Document Type




Degree Granting Department

Civil and Environmental Engineering

Major Professor

Abdul R. Pinjari


activity participation, MDCEV model, multinomial logit model, Stochastic frontier model, vehicle type/vintage


This thesis compares different approaches to estimating budgets for Kuhn-Tucker (KT) demand systems, more specifically for the multiple discrete-continuous extreme value (MDCEV) model. The approaches tested include: (1) The log-linear regression approach (2) The stochastic frontier regression approach, and (3) arbitrarily assumed budgets that are not necessarily modeled as a function of decision maker characteristics and choice-environment characteristics.

The log-linear regression approach has been used in the literature to model the observed total expenditure as way of estimating budgets for the MDCEV models. This approach allows the total expenditure to depend on the characteristics of the choice-maker and the choice environment. However, this approach does not offer an easy way to allow the total expenditure to change due to changes in choice alternative-specific attributes, but only allows a reallocation of the observed total expenditure among the different choice alternatives. To address this issue, we propose the stochastic frontier regression approach. The approach is useful when the underlying budgets driving a choice situation are unobserved, but only the expenditures on the choice alternatives of interest are observed. The approach is based on the notion that consumers operate under latent budgets that can be conceived (and modeled using stochastic frontier regression) as the maximum possible expenditure they are willing to incur.

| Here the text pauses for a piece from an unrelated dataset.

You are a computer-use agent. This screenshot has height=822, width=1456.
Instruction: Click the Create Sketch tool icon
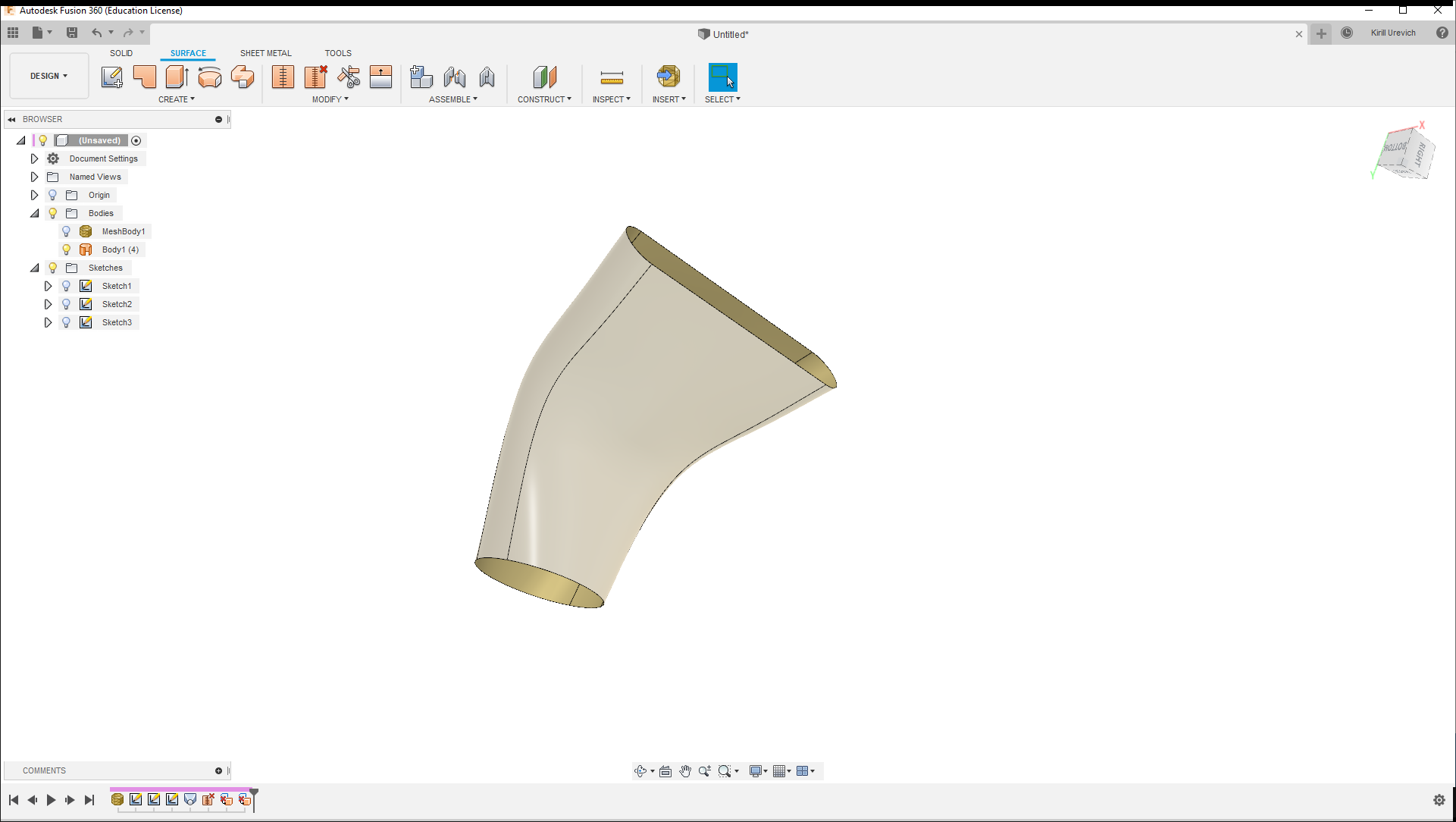[x=111, y=77]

To compare the efficacy of the above-mentioned approaches, we performed two empirical assessments: (1) The analysis of out-of-home activity participation and time-use (with a budget on the total time available for out-of-home activities) for a sample of non-working adults in Florida, and (2) The analysis of household vehicle type/vintage holdings and usage (with a budget on the total annual mileage) for a sample of households in Florida. A comparison of the MDCEV model predictions (based on budgets from the above mentioned approaches) demonstrates that the log-linear regression approach and the stochastic frontier approach performed better than arbitrarily assumed budgets approaches. This is because both approaches consider heterogeneity in budgets due to socio-demographics and other explanatory factors rather than arbitrarily imposing uniform budgets on all consumers. Between the log-linear regression and the stochastic frontier regression approaches, the log-linear regression approach resulted in better predictions (vis-à-vis the observed distributions of the discrete-continuous choices) from the MDCEV model. However, policy simulations suggest that the stochastic frontier approach allows the total expenditures to either increase or decrease as a result of changes in alternative-specific attributes. While the log-linear regression approach allows the total expenditures to change as a result of changes in relevant socio-demographic and choice-environment characteristics, it does not allow the total expenditures to change as a result of changes in alternative-specific attributes.